## Excerpted records
BEGIN

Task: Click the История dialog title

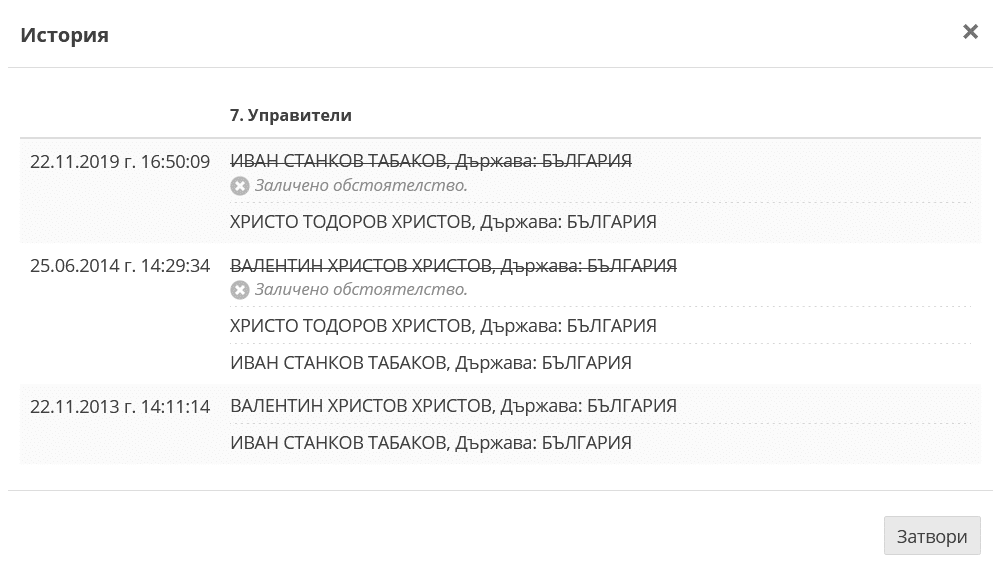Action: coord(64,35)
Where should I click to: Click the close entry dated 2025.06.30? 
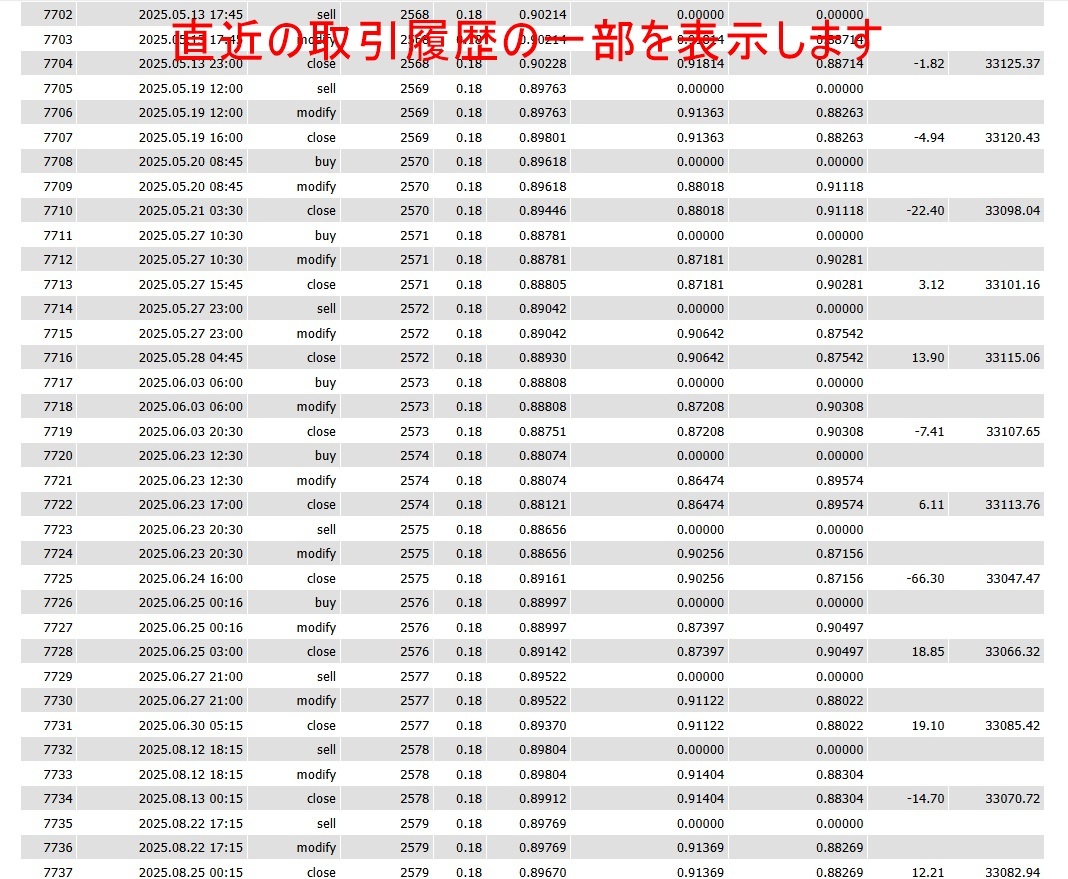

END
BEGIN

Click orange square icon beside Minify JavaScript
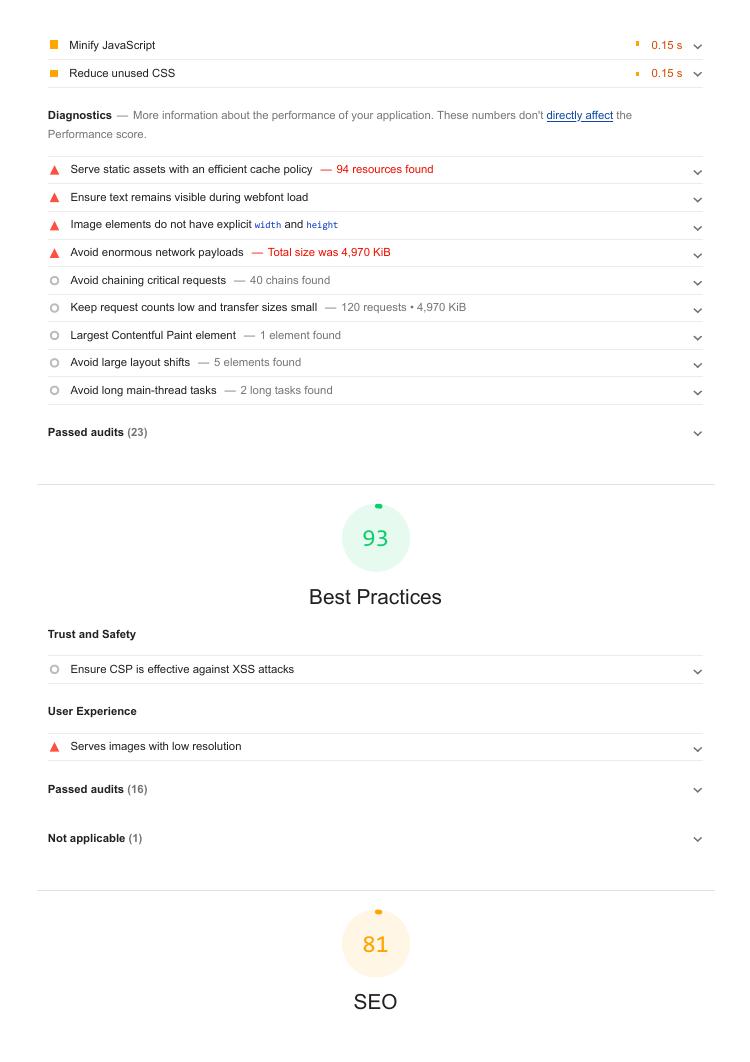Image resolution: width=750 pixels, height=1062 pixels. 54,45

END
BEGIN

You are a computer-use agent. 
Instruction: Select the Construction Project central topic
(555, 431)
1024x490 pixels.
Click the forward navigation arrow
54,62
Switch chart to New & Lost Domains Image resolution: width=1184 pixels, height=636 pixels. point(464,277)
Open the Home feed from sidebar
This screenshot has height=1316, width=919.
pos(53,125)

END

## What this task involves
Going by the data above, the answer is exactly the lines from the one holding "Task: Click the История dialog title" to the one holding "Where should I", both kept, with the pictures left out.

## Result for this exercise
Task: Click the История dialog title

Action: coord(64,35)
Where should I click to: Click the close entry dated 2025.06.30? 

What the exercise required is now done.